Three months after our investigation into Richmond's Department of Social Services delays, which held up benefits many people need to survive, it seems citizens are still having problems. A Richmond woman called NBC12 desperate after she says she can't get anyone at DSS to call her back and get her kids Medicaid.
Jessica Fluhart had been trying to deal with Richmond's Department of Social Services directly. She'd been calling them for months since filling out her kids' Medicaid applications.
“My prescriptions for my insurance are like $10, $15, $30, and I don't have that kind of money,” she said.
Fluhart's three daughters and step-daughter, who have allergies and eye issues, need health insurance.
“She needs an epi-pen for school,” Fluhart said. “If she can't have the epi-pen for school, the school's willing to not let her go.”
She filled out the application to have Medicaid for her 3-, 6- and 8-year-olds renewed and to start coverage for her 9-year-old step-daughter on September 25.
“Called back a couple weeks later and they're like ‘oh well you have 30 days to get this taken care of. We'll let you know in 30 days,'” Fluhart recalled. “Ok, I waited 30 days and called back, no return call.
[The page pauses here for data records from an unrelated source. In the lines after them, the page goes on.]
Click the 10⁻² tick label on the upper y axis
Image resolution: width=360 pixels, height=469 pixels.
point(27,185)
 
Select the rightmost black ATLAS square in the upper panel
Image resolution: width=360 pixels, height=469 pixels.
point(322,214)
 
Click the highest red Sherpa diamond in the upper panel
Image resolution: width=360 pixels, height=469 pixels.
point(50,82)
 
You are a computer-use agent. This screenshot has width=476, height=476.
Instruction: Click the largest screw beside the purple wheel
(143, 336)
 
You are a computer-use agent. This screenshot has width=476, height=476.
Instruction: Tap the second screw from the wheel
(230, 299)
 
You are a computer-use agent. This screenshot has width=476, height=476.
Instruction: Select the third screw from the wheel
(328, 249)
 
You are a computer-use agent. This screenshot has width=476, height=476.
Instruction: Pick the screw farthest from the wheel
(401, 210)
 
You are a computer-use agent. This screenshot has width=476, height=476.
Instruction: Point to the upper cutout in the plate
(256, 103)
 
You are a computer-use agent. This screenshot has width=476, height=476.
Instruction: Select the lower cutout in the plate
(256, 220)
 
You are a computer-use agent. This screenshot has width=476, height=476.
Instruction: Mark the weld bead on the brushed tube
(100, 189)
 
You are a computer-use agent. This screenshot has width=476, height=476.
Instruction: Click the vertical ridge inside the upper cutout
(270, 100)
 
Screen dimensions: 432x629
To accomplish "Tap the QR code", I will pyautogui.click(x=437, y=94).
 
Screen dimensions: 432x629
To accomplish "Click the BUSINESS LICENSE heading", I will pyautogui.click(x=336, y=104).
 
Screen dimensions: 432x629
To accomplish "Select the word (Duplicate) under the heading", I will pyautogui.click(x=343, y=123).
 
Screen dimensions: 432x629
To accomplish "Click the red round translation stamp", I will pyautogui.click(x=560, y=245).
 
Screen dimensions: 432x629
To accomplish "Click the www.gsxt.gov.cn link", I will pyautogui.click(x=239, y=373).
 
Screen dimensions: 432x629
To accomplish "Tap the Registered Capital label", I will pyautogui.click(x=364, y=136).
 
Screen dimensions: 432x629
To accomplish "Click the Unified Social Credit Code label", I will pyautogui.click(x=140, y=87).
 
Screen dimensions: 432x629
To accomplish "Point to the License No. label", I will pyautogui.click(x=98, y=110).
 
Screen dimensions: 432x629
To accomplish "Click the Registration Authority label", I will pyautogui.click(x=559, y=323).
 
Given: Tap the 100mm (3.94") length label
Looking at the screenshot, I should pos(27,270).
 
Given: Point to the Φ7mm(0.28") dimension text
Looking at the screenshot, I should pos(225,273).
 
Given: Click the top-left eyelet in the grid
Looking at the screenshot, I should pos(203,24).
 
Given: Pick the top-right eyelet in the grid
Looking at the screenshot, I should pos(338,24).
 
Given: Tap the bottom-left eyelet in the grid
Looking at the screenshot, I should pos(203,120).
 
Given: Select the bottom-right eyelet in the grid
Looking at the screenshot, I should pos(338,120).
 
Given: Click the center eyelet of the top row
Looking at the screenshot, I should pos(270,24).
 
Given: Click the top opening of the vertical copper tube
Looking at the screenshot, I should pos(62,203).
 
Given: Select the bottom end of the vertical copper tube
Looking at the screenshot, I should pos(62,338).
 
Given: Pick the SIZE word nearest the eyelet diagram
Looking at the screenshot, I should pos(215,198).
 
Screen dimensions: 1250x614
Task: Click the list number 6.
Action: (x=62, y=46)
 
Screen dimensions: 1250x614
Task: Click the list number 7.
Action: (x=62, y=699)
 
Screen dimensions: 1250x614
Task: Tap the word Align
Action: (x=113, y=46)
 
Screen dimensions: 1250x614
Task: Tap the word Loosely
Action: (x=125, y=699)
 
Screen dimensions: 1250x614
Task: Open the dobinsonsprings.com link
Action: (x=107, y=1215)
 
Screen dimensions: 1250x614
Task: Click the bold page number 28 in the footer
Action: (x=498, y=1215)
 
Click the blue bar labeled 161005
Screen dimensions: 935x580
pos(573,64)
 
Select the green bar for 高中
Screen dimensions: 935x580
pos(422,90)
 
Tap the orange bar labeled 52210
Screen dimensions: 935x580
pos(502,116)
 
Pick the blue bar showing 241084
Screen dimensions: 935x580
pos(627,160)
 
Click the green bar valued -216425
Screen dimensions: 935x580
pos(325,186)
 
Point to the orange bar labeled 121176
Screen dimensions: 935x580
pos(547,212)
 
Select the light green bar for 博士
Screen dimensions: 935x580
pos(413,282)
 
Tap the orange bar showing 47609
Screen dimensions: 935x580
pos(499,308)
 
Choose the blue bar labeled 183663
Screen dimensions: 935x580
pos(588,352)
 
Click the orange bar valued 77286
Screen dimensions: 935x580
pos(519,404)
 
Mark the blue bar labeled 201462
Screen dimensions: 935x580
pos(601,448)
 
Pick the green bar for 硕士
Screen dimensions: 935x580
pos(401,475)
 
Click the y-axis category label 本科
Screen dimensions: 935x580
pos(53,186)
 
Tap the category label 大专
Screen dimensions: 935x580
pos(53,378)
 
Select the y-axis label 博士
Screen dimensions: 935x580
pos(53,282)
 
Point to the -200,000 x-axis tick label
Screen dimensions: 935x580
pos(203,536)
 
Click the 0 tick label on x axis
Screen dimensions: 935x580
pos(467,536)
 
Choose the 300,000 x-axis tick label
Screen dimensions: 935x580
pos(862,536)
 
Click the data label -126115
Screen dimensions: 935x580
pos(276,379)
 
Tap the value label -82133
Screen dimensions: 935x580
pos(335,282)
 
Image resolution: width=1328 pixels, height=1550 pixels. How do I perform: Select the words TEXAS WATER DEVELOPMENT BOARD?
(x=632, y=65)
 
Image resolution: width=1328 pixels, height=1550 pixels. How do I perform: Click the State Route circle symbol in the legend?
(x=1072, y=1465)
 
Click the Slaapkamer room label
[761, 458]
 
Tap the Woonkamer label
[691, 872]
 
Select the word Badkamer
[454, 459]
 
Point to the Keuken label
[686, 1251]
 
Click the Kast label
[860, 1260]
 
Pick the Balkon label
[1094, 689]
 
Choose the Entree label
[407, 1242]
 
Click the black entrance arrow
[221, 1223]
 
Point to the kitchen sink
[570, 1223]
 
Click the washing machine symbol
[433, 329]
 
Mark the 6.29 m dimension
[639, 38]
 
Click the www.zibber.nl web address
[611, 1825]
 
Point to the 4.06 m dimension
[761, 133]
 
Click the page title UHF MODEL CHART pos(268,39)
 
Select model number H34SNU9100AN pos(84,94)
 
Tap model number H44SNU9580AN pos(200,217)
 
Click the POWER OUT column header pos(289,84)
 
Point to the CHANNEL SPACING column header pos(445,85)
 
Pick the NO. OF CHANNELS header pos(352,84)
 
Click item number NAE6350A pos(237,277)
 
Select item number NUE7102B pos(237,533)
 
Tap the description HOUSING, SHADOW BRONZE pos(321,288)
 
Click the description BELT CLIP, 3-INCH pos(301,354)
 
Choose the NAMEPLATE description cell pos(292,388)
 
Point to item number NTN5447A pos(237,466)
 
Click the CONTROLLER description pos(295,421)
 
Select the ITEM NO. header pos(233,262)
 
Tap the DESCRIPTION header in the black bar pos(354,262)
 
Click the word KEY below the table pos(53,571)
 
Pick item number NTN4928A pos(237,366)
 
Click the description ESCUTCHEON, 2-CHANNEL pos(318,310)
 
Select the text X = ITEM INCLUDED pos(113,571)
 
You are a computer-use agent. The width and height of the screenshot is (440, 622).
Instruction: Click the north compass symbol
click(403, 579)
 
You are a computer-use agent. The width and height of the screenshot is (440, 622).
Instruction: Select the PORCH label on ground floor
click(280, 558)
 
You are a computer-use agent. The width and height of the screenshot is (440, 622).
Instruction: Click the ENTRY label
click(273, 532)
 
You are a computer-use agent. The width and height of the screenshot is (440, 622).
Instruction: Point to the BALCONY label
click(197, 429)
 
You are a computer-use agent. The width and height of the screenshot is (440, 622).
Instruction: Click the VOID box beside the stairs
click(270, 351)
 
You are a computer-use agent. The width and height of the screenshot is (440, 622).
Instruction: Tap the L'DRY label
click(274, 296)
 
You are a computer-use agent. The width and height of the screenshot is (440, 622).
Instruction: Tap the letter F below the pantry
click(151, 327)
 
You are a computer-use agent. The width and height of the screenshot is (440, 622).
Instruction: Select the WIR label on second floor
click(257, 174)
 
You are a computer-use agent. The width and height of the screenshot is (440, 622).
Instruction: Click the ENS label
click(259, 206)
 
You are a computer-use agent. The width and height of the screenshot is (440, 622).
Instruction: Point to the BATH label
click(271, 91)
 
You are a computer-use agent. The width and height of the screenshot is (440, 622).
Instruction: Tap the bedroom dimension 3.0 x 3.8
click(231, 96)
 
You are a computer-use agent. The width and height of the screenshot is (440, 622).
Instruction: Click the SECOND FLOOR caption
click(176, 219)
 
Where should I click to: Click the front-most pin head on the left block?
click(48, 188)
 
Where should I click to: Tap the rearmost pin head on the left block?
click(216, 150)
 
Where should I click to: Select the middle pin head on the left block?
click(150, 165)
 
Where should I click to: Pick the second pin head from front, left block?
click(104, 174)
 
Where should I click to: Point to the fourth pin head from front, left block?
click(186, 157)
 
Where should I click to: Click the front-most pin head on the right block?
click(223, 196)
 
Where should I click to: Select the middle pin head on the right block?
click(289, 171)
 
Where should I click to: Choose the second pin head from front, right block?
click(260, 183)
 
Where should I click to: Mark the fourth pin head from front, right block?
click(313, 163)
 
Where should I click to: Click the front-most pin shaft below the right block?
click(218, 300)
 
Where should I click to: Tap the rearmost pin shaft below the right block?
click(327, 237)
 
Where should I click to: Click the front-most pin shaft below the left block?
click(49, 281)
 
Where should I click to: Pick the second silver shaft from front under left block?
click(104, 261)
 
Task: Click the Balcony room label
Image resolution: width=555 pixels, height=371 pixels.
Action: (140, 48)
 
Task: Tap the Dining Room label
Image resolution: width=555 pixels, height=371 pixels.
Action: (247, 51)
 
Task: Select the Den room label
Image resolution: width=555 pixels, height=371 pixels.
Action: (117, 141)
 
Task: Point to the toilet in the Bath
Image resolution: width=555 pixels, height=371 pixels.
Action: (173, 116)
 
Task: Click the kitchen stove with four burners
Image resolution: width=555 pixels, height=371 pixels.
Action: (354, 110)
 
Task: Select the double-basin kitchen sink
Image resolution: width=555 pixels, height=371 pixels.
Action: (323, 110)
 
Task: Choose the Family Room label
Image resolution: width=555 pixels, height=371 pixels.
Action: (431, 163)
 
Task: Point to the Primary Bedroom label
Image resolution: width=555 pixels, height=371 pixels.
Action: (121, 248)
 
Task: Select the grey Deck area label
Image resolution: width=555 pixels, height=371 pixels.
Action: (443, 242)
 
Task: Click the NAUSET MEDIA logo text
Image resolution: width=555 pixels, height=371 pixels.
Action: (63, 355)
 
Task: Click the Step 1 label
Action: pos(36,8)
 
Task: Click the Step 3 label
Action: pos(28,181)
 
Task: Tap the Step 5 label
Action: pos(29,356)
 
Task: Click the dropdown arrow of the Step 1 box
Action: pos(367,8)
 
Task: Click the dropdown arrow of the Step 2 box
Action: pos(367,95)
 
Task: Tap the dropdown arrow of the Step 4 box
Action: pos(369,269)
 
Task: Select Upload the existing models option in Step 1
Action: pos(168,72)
Called back again, no return call.”
About two and a half months later, she still did not know if her children would be covered, so she called NBC12.
“Here I am middle of December, their insurance is going to expire at the end of this month if I don't do something, if they don't do something,” she added.
Three months ago, when we first investigated the delay in DSS benefits like Medicaid and food stamps, officials said they were short-staffed and were in the process of recruiting.
Jessica's case illustrates there are still problems. We took the issues straight to DSS head David Hicks.
“We need an expectation of 100 percent satisfaction,” Hicks said. “The electric company, every time you flip a switch you expect the lights to come on. That's not too much to ask.”
The day after we started asking questions, Jessica found out all of the applications had just been approved. We asked Hicks why it took a call from NBC12 to get Fluhart her benefits.
“It shouldn't take the attention of the director or of the media to get it fixed in the first place,” he responded.
Hicks couldn't go into specifics because of privacy concerns, but says when we called they started looking into how the case was handled.
“I'm sure there are a whole bunch of people who are a lot less happy today than this time yesterday when this came to our attention,” he added. “But if that helps us get better, so be it. If this happening causes some grief for some people inside, the extent to which that means it's not going to happen the next time, helps us get better.”
Hicks said DSS has also hired more workers. When he took over, there was a 20% vacancy rate, now that number is down to between 13 percent and 15 percent.
In an email, Jessica wrote: "I know in my heart if it hadn't been for you helping me, this never would have gotten taken care of and I can't thank you enough."